I listened to episode 35 of FLOSS Weekly that interviewed Brian Aker, creator of the Drizzle fork from MySQL. As most recent episodes of FLOSS Weekly, it is pretty good technical material. What I found interesting was the technical vision behind Drizzle, and how they are aggressively going for quite wide multicore hosts.
Drizzle is really aiming at what they see as the long-term future: 64 cores or more. MySQL now being owned by Sun, it sounds like they caught the Niagara bug… but of course they are also looking at x86 hosts. They are doing this in part by tackling a type of problem that is mostly read access, not intense on write activity. Drizzle also removes some heavy-duty DB features like stored procedures to focus on applications that make plain simple SQL queries. Only loads of them. Examples are typical web properties like Yahoo, Google, and eBay.

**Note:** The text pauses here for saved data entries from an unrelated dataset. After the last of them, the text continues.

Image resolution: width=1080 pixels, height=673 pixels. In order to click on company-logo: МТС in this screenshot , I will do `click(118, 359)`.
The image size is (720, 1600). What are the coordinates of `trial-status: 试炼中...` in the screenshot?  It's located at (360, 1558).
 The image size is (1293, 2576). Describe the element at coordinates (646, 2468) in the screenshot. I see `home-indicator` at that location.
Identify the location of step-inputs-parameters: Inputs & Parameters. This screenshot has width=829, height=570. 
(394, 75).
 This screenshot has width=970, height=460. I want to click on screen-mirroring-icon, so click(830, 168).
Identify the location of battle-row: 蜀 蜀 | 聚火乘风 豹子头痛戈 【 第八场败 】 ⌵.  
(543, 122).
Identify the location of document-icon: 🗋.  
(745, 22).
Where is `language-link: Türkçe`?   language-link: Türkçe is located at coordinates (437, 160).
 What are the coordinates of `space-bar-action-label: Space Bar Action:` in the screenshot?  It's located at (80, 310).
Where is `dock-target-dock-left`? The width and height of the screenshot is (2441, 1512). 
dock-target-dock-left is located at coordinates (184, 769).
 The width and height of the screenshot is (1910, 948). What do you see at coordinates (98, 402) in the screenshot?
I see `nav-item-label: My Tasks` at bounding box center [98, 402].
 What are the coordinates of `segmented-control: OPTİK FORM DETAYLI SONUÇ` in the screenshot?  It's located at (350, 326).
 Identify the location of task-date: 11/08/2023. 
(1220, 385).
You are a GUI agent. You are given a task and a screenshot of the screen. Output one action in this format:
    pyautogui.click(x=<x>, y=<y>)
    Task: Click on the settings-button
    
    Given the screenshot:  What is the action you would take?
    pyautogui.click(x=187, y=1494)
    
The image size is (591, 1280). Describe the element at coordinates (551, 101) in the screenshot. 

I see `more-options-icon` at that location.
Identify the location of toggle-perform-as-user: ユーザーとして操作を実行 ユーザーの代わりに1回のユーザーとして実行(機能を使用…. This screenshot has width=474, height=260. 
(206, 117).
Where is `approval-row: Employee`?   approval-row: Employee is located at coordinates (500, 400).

What was also interesting was the general attitude to be modern in the code. All old 16-bit (x86 yuck) code is gone, as well as 32-bit support (any serious DB server is 64-bit machine anyway). Also, C99 is used throughout. Quite a refreshing take on something that did start with a decade-old code.
The project is hosted at https://launchpad.net/drizzle, where there is more information, code, etc. I have not really checked that part out.
But if you have time, do listen to the podcast. FLOSS weekly is one of my regular listens.